When the expected number of successes, np, and the expected number of failures, n(1-p), are both at least 10 then the binomial distribution is approximately normal. As an illustration, here is the probability distribution for the number of sixes when rolling a die 100 times which is a binomial random variable with n=100 independent trials with a probability of success of \(p=1/6=0.167\).

xpbinom(q=10:25, size = 100, prob = 1/6)

##  [1] 0.04269568 0.07771922 0.12967080 0.20000525 0.28742092 0.38765755
##  [7] 0.49415898 0.59940744 0.69646992 0.78025016 0.84811215 0.89981653
## [13] 0.93694967 0.96213563 0.97829662 0.98812250

14.4 The Binomial Distribution in R

Assume we have a binomial random variabl of size n independent trials with probability of success p. 

To find the individual probability of x successes, \(P(X=x)\), use dbinom(x, size, prob).

To find the cumulative probability of less than or equal to q successes, \(P(X \leq q)\), use pbinom(q, size, prob).

To visualize the cumulative probability of less than or equal to q successes, \(P(X \leq q)\), use xpbinom(q, size, prob).

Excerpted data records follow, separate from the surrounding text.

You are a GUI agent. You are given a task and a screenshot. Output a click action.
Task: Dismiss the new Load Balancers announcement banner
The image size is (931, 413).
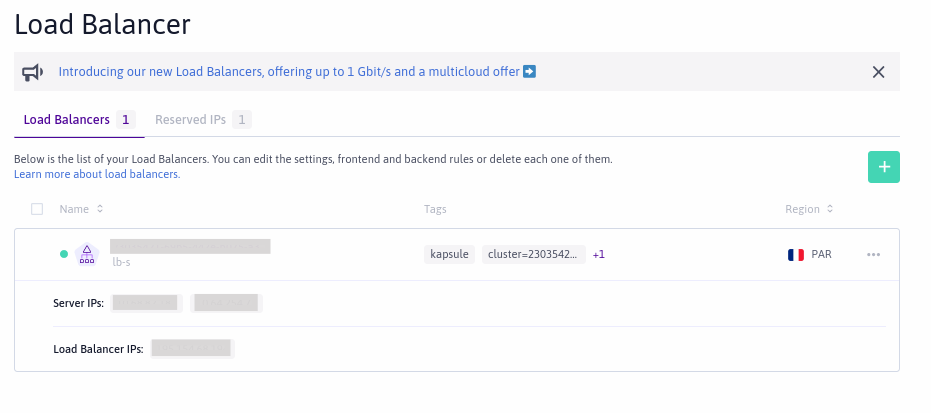pos(878,72)
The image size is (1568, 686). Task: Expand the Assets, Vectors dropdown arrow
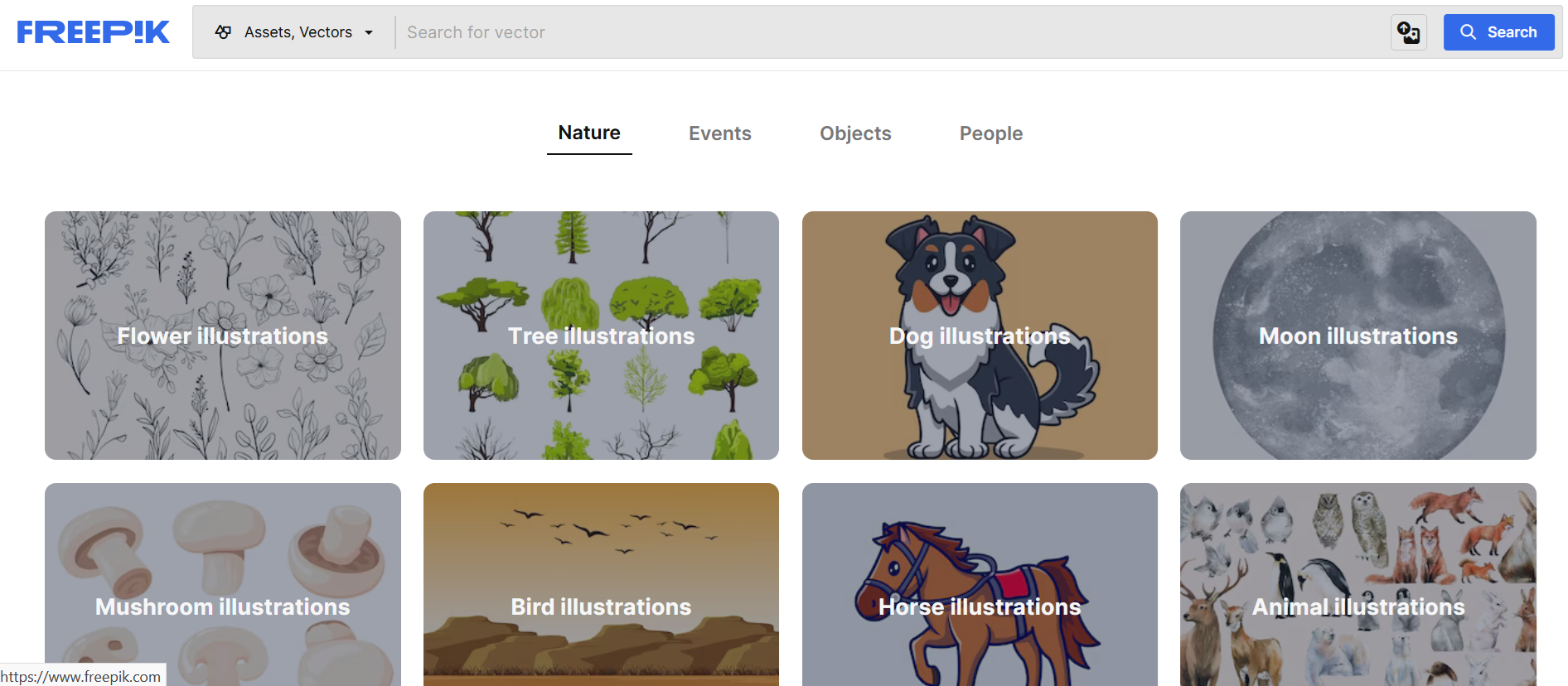pyautogui.click(x=369, y=32)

To find the cumulative probability of at least q successes, \(P(X \geq q)\), use the complement principle to find 1-pbinom(q, size, prob), or include lower.tail=FALSE and find pbinom(q, size, prob, lower.tail=FALSE).

To find the inverse probability, that is the value of q such that \(P(X \leq q) = p\) use qbinom(p, size, prob).

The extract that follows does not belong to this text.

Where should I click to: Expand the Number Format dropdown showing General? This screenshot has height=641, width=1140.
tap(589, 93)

To visualize the inverse probablity, use xqbinom(p, size, prob).

To generate a random sample of size n from this geometric random variable use rbinom(n, size, prob).

14.5 Example - Throwing Darts

Suppose that a very good dart player hits the bulls-eye 15% of the time. Suppose she makes 25 throws. If X is the number of bulls-eyes we know \(X \sim BIN(25,0.15)\).

14.5.1 Individual Probabilities

Here is the probability she makes exactly 5 bulls-eyes in 25 throws.

dbinom(x=5, size=25, prob=0.15) 

## [1] 0.1563776

We can find the probabilities she makes 0, 1, 2, 3, 4, and 5 bulls-eyes in 25 trials with the following code.

dbinom(x=c(0,1,2,3,4,5), size=25, prob=0.15) 

## [1] 0.01719781 0.07587269 0.16067158 0.21737920 0.21098569 0.15637763

14.5.2 Cumulative Probabilities

Suppose we want to find the cumulative probability she makes less than or equal to 5 bulls-eyes in 25 trials, \(P(X \leq 5)\). Try this.

pbinom(q=5, size=25, prob=0.15) 

## [1] 0.8384846

Here is a visualization showing \(P(X \leq 5)\).

xpbinom(q=5, size = 25, prob = 0.15)

## [1] 0.8384846

Be careful regarding endpoints. If we want to find the cumulative probability she makes less than 5 bulls-eyes in 25 trials, note this is different.

pbinom(q=4, size=25, prob=0.15) 

## [1] 0.682107

Again, we can find cumulative probabilities for multiple values.

pbinom(q=c(0,1,2,3,4,5), size=25, prob=0.15) 

## [1] 0.01719781 0.09307050 0.25374208 0.47112128 0.68210697 0.83848460

To find the probability she makes between 3 and 7, inclusive, check out the following. It is tricky.

pbinom(q=7, size=25, prob=0.15) - pbinom(q=2, size=25, prob=0.15)

## [1] 0.7207903

An alternative is to use the diff function.

diff(pbinom(q=c(2,7), size=25, prob=0.15))

## [1] 0.7207903

We often need to use the complement property to find the probability we seek. For example, if we want to find the cumulative probability she makes more than 5 bulls-eyes in 25 trials, \(P(X > 5)\), try this.

1 - pbinom(q=5, size=25, prob=0.15) 

## [1] 0.1615154

An alternative is the include lower.tail=FALSE.

pbinom(q=5, size=25, prob=0.15, lower.tail=FALSE)

## [1] 0.1615154

To reiterate, be careful with endpoints. If we want to find the cumulative probability she makes at least 5 bulls-eyes in 25 trials, \(P(X \geq 5)\) then…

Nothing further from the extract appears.